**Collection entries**
......

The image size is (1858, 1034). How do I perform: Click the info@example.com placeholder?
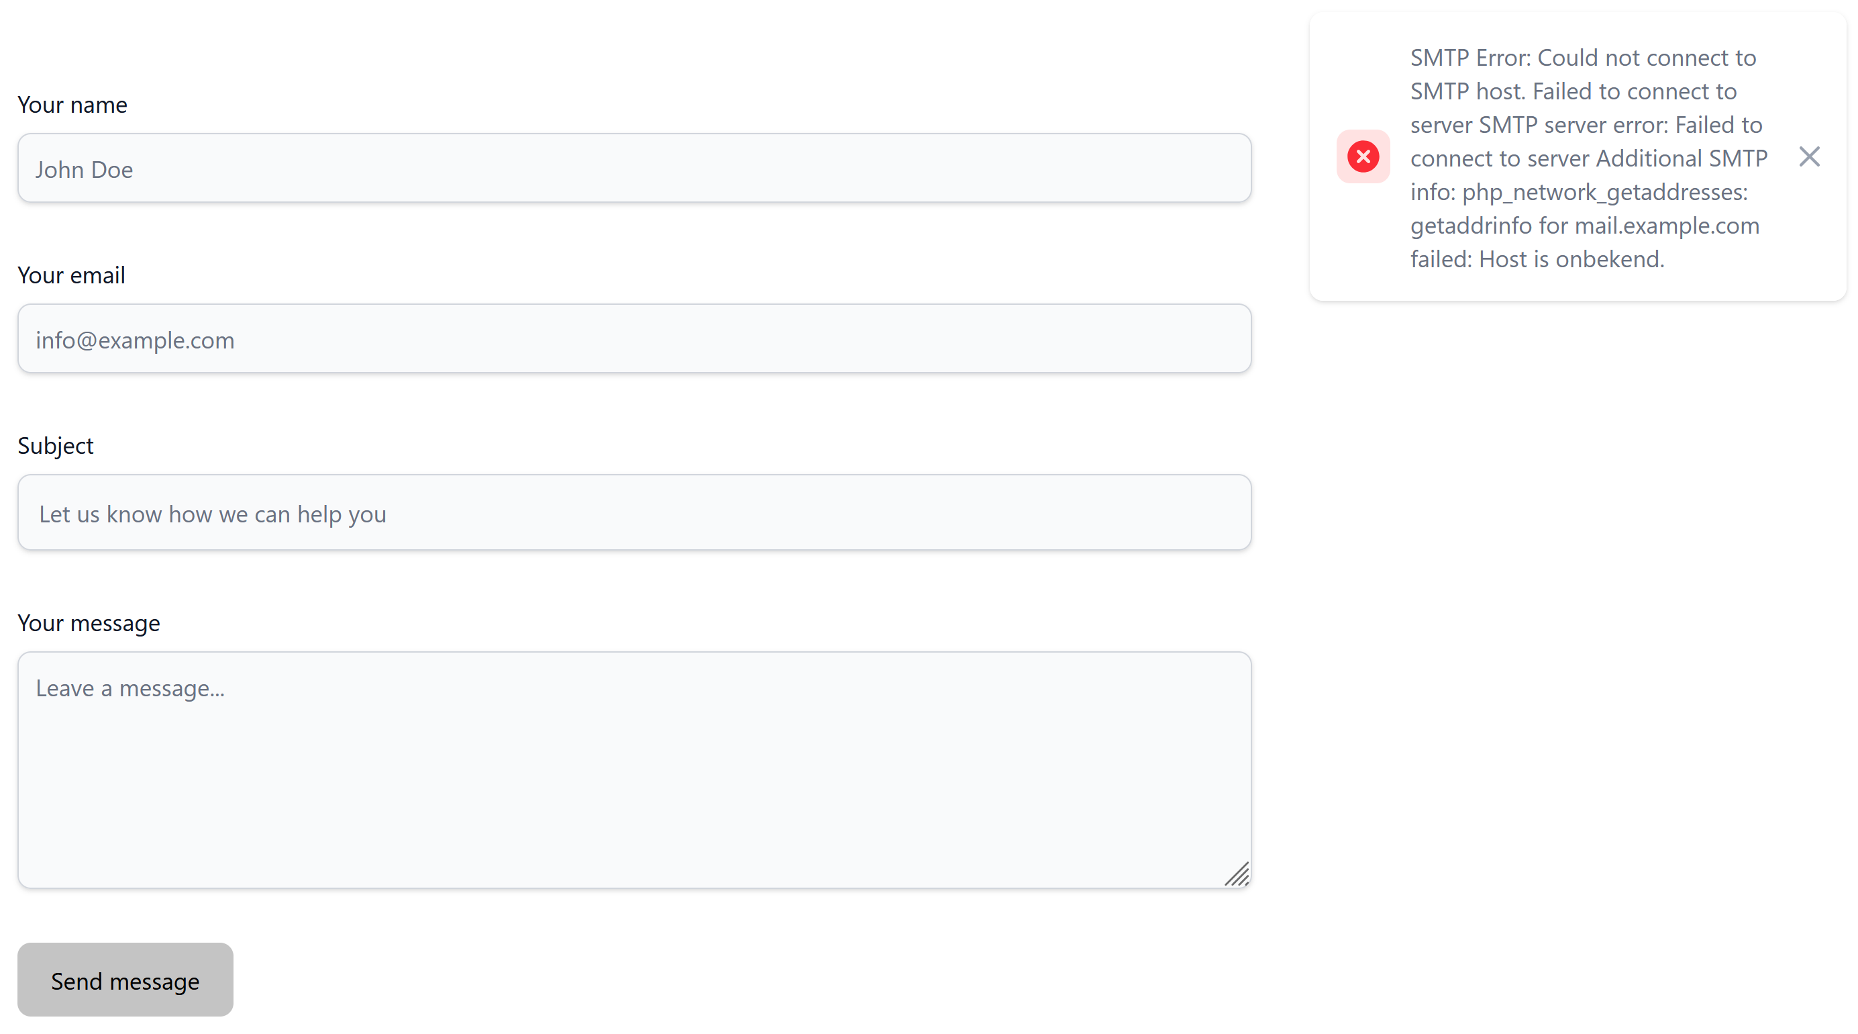pyautogui.click(x=135, y=340)
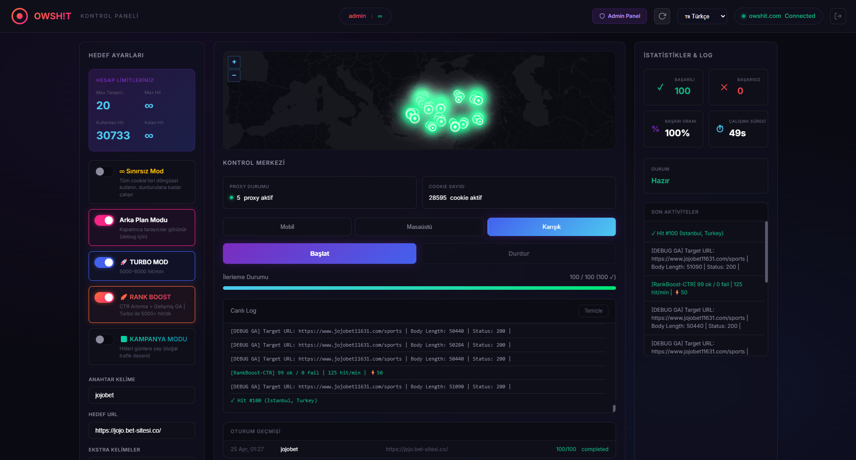
Task: Open the Türkçe language dropdown
Action: pyautogui.click(x=702, y=16)
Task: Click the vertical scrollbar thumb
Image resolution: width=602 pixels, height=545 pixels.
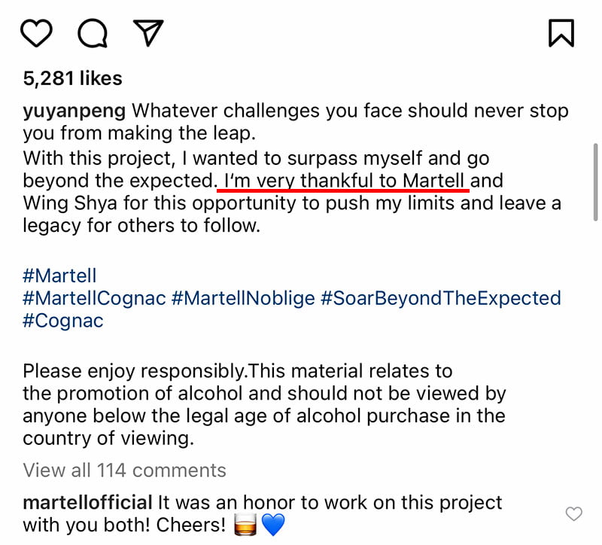Action: click(x=595, y=182)
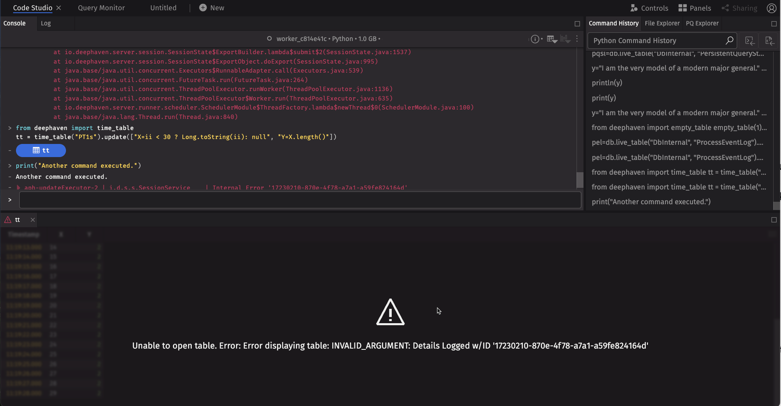The height and width of the screenshot is (406, 781).
Task: Switch to the Log tab
Action: click(x=46, y=23)
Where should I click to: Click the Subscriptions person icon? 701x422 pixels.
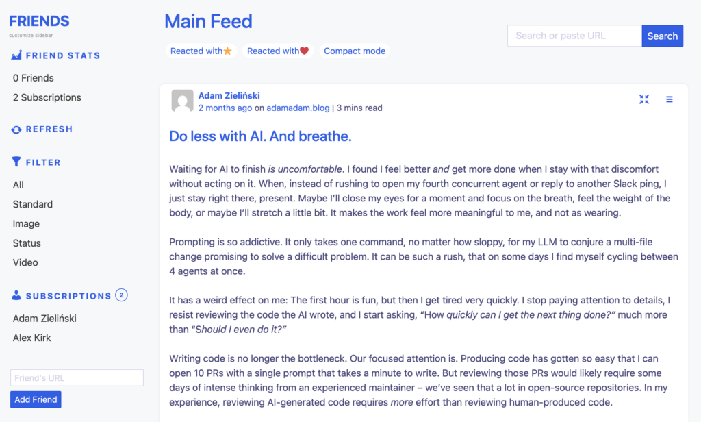[x=15, y=295]
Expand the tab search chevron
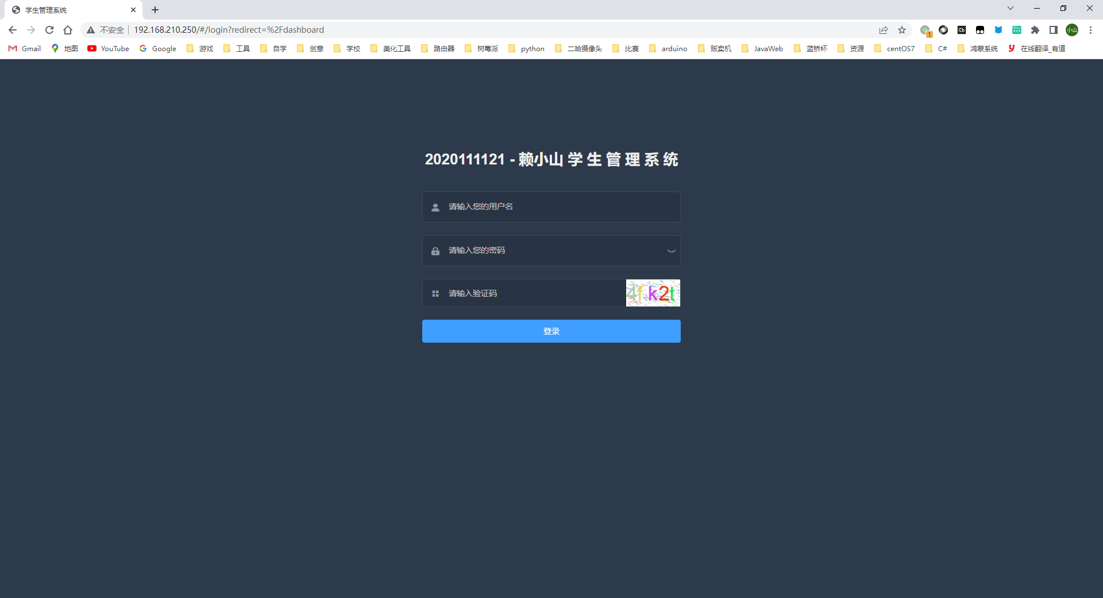This screenshot has height=598, width=1103. tap(1011, 8)
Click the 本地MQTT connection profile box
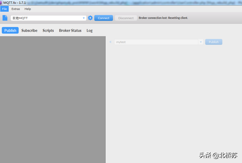 pos(49,18)
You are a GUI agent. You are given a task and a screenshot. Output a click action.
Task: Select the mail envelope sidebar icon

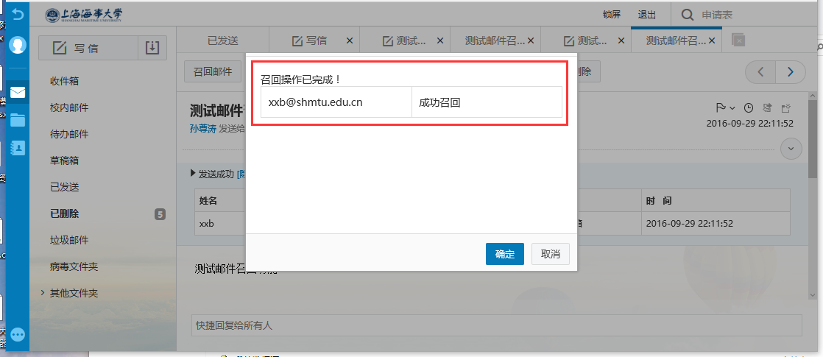(18, 93)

......

**Exercise requirements**
With the pictures left out, return each entry exactly as written.

**Your solution**
The image size is (1858, 1034). How do I perform: Click the info@example.com placeholder?
pyautogui.click(x=135, y=340)
Task: Open the Türkçe language dropdown
Action: pyautogui.click(x=702, y=16)
Task: Click the vertical scrollbar thumb
Image resolution: width=602 pixels, height=545 pixels.
Action: click(x=595, y=182)
The height and width of the screenshot is (406, 781).
Task: Switch to the Log tab
Action: click(x=46, y=23)
Where should I click to: Click the Subscriptions person icon? 701x422 pixels.
[x=15, y=295]
Expand the tab search chevron
This screenshot has height=598, width=1103. tap(1011, 8)
Click the 本地MQTT connection profile box
 pos(49,18)
You are a GUI agent. You are given a task and a screenshot. Output a click action.
Task: Select the mail envelope sidebar icon

(18, 93)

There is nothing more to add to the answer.